A hush came over the gymnasium filled with eighth-grade boys as it appeared that Toriec’s plane might dip too low too fast – but just as it dove toward the floor the paper airplane’s design stopped the descent and instead sailed smoothly beyond all the other competitors.
Toriec was quickly mobbed by his teammates and his classmates roared their approval.
“I was kind of nervous, but I thought it had a chance (to win),” stated Toriec after the celebration. “I had a lot of fun building the airplane. I like airplanes. It felt good to see the plane go so far. I was happy.”
The young man certainly was not the only one pleased with the outcome of the exercise, which tasked teams of students with completing a specific paper airplane design and submitting related reports on engineering and budget costs.
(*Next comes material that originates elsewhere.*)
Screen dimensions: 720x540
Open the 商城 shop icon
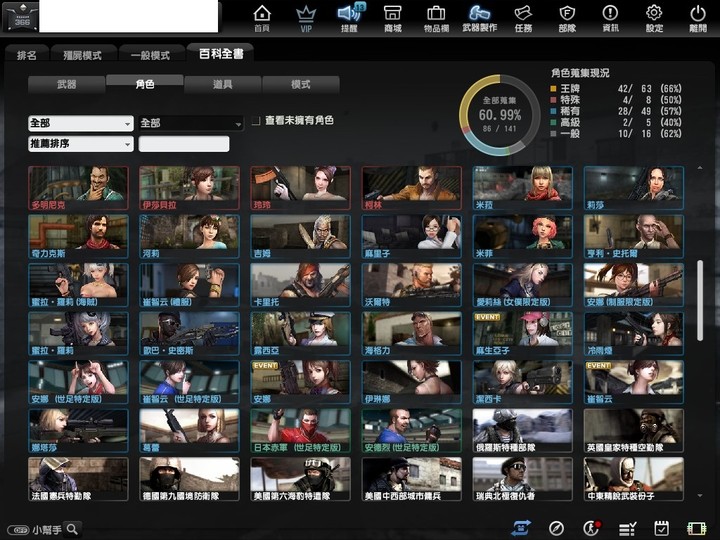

Standing just a short distance away, Mark Elam, director of state and local government relations, and Frank Hatten, education relations specialist, both from Boeing South Carolina, were thrilled with what unfolded before them during Aiken Middle School’s annual Manufacturing Day event, held earlier this year.
“These students are learning about Boeing, and what we do, and particularly about STEM learning because we think that is the future in South Carolina,” Elam commented. “Our goal is to hire local students to work in our facilities and not to have to go out of state to reach skilled workers and if we can light that spark in them to learn then that’s what we want to do.
“In this particular exercise you need teamwork, you need to follow directions, and you need to perform at the end so all of the elements critical to success in any workplace are there,” Elam added. “I have had employers tell us that they can train students, but if those same students also have social skills, don’t do drugs and are willing to learn they are way ahead of so many people.”
Meanwhile, in the school’s cafeteria, and equally important yet altogether different effort was underway thanks to representatives of local diesel engine manufacturer MTU America.
MTU America Team Leader Eric Bellinger, who works at the company’s production facility in Graniteville, watched as female students worked in groups to understand the intricacies and challenges of working on a production line – again, the subject model was paper airplanes.
“It was an exercise that shows how a product would run down the line in a one-piece flow where each station has one job,” Bellinger stated. “It’s just something to help the students to learn about one-piece flow and how to avoid a bottleneck (in production). When things start backing up you are costing the company money because you have lots of product that is just laying around in one spot. The quality control part is just having someone making sure that what you build is exactly what the company wants to produce.”
Bellinger said he came away impressed with the ability of many Aiken Middle School students to quickly adapt and perform when introduced with time restraints and production goals.
“The students did a very good job,” Bellinger stated. “One of the groups made 13 airplanes in their allotted time and the goal was 15 so they did well.”
Motivational speaker and former National Football League player and University of South Carolina and Silver Bluff High School football standout Troy Williamson also addressed students. Williamson encouraged them to grow accustomed to work hard and chase their dreams.